* **Exercise**:
Reproduce each of the following rows word for word, with nothing added or left out.

****************

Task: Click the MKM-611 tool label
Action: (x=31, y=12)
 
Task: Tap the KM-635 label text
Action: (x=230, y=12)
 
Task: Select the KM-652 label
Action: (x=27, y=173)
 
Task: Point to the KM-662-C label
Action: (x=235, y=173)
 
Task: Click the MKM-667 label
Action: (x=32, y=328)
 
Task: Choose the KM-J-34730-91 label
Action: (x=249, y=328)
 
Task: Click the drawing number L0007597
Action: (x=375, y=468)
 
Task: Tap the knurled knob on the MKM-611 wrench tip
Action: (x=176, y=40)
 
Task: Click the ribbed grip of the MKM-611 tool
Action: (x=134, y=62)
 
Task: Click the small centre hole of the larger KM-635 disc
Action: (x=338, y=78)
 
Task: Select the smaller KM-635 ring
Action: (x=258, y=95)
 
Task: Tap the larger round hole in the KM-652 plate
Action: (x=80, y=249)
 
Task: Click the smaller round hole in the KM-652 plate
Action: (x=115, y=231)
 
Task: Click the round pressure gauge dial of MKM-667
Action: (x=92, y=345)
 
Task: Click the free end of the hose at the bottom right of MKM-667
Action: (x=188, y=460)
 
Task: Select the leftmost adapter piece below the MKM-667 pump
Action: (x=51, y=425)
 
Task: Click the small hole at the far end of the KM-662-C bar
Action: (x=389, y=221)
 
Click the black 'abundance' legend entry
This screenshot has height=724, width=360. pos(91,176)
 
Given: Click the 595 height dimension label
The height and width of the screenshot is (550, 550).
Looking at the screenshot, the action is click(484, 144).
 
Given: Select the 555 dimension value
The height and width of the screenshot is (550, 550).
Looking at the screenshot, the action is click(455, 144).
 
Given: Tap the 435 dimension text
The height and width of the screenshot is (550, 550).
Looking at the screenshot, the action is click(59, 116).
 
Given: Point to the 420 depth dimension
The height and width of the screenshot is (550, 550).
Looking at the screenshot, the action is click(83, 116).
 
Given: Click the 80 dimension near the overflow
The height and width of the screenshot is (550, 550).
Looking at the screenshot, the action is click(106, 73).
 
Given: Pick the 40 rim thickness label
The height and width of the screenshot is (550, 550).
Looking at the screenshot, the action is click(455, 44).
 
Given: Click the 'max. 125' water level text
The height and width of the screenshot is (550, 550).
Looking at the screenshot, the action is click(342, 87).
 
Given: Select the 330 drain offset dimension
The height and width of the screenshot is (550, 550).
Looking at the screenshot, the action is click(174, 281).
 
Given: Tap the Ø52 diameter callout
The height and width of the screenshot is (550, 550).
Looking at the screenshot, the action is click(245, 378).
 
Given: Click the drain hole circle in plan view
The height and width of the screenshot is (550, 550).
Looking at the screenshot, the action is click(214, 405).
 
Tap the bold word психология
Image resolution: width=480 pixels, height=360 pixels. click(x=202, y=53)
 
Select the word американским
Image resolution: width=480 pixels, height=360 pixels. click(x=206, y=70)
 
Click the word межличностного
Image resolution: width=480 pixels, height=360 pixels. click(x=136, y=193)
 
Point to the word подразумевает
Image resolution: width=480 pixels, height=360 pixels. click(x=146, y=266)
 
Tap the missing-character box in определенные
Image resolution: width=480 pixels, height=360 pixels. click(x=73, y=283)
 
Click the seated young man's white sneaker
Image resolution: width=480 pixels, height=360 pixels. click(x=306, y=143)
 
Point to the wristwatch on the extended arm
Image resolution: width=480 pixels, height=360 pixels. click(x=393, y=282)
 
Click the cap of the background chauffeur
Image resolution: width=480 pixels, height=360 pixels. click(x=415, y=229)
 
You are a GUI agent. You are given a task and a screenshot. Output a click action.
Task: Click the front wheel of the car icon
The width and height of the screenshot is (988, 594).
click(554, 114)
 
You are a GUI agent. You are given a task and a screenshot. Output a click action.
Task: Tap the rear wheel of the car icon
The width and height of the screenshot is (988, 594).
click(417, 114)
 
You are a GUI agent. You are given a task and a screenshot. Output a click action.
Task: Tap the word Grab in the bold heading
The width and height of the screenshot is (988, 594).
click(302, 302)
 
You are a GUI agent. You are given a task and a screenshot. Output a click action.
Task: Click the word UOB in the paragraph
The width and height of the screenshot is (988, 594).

****************

* **Written response**:
Task: Click the MKM-611 tool label
Action: (x=31, y=12)
 
Task: Tap the KM-635 label text
Action: (x=230, y=12)
 
Task: Select the KM-652 label
Action: (x=27, y=173)
 
Task: Point to the KM-662-C label
Action: (x=235, y=173)
 
Task: Click the MKM-667 label
Action: (x=32, y=328)
 
Task: Choose the KM-J-34730-91 label
Action: (x=249, y=328)
 
Task: Click the drawing number L0007597
Action: (x=375, y=468)
 
Task: Tap the knurled knob on the MKM-611 wrench tip
Action: (x=176, y=40)
 
Task: Click the ribbed grip of the MKM-611 tool
Action: (x=134, y=62)
 
Task: Click the small centre hole of the larger KM-635 disc
Action: (x=338, y=78)
 
Task: Select the smaller KM-635 ring
Action: (x=258, y=95)
 
Task: Tap the larger round hole in the KM-652 plate
Action: (x=80, y=249)
 
Task: Click the smaller round hole in the KM-652 plate
Action: (x=115, y=231)
 
Task: Click the round pressure gauge dial of MKM-667
Action: (x=92, y=345)
 
Task: Click the free end of the hose at the bottom right of MKM-667
Action: (x=188, y=460)
 
Task: Select the leftmost adapter piece below the MKM-667 pump
Action: (x=51, y=425)
 
Task: Click the small hole at the far end of the KM-662-C bar
Action: (x=389, y=221)
 
Click the black 'abundance' legend entry
This screenshot has height=724, width=360. pos(91,176)
 
Given: Click the 595 height dimension label
The height and width of the screenshot is (550, 550).
Looking at the screenshot, the action is click(484, 144).
 
Given: Select the 555 dimension value
The height and width of the screenshot is (550, 550).
Looking at the screenshot, the action is click(455, 144).
 
Given: Tap the 435 dimension text
The height and width of the screenshot is (550, 550).
Looking at the screenshot, the action is click(59, 116).
 
Given: Point to the 420 depth dimension
The height and width of the screenshot is (550, 550).
Looking at the screenshot, the action is click(83, 116).
 
Given: Click the 80 dimension near the overflow
The height and width of the screenshot is (550, 550).
Looking at the screenshot, the action is click(106, 73).
 
Given: Pick the 40 rim thickness label
The height and width of the screenshot is (550, 550).
Looking at the screenshot, the action is click(455, 44).
 
Given: Click the 'max. 125' water level text
The height and width of the screenshot is (550, 550).
Looking at the screenshot, the action is click(342, 87).
 
Given: Select the 330 drain offset dimension
The height and width of the screenshot is (550, 550).
Looking at the screenshot, the action is click(174, 281).
 
Given: Tap the Ø52 diameter callout
The height and width of the screenshot is (550, 550).
Looking at the screenshot, the action is click(245, 378).
 
Given: Click the drain hole circle in plan view
The height and width of the screenshot is (550, 550).
Looking at the screenshot, the action is click(214, 405).
 
Tap the bold word психология
Image resolution: width=480 pixels, height=360 pixels. click(x=202, y=53)
 
Select the word американским
Image resolution: width=480 pixels, height=360 pixels. click(x=206, y=70)
 
Click the word межличностного
Image resolution: width=480 pixels, height=360 pixels. click(x=136, y=193)
 
Point to the word подразумевает
Image resolution: width=480 pixels, height=360 pixels. click(x=146, y=266)
 
Tap the missing-character box in определенные
Image resolution: width=480 pixels, height=360 pixels. click(x=73, y=283)
 
Click the seated young man's white sneaker
Image resolution: width=480 pixels, height=360 pixels. click(x=306, y=143)
 
Point to the wristwatch on the extended arm
Image resolution: width=480 pixels, height=360 pixels. click(x=393, y=282)
 
Click the cap of the background chauffeur
Image resolution: width=480 pixels, height=360 pixels. click(x=415, y=229)
 
You are a GUI agent. You are given a task and a screenshot. Output a click action.
Task: Click the front wheel of the car icon
The width and height of the screenshot is (988, 594).
click(554, 114)
 
You are a GUI agent. You are given a task and a screenshot. Output a click action.
Task: Tap the rear wheel of the car icon
The width and height of the screenshot is (988, 594).
click(417, 114)
 
You are a GUI agent. You are given a task and a screenshot. Output a click action.
Task: Tap the word Grab in the bold heading
The width and height of the screenshot is (988, 594).
click(302, 302)
 
You are a GUI agent. You are given a task and a screenshot. Output a click action.
Task: Click the word UOB in the paragraph
The width and height of the screenshot is (988, 594).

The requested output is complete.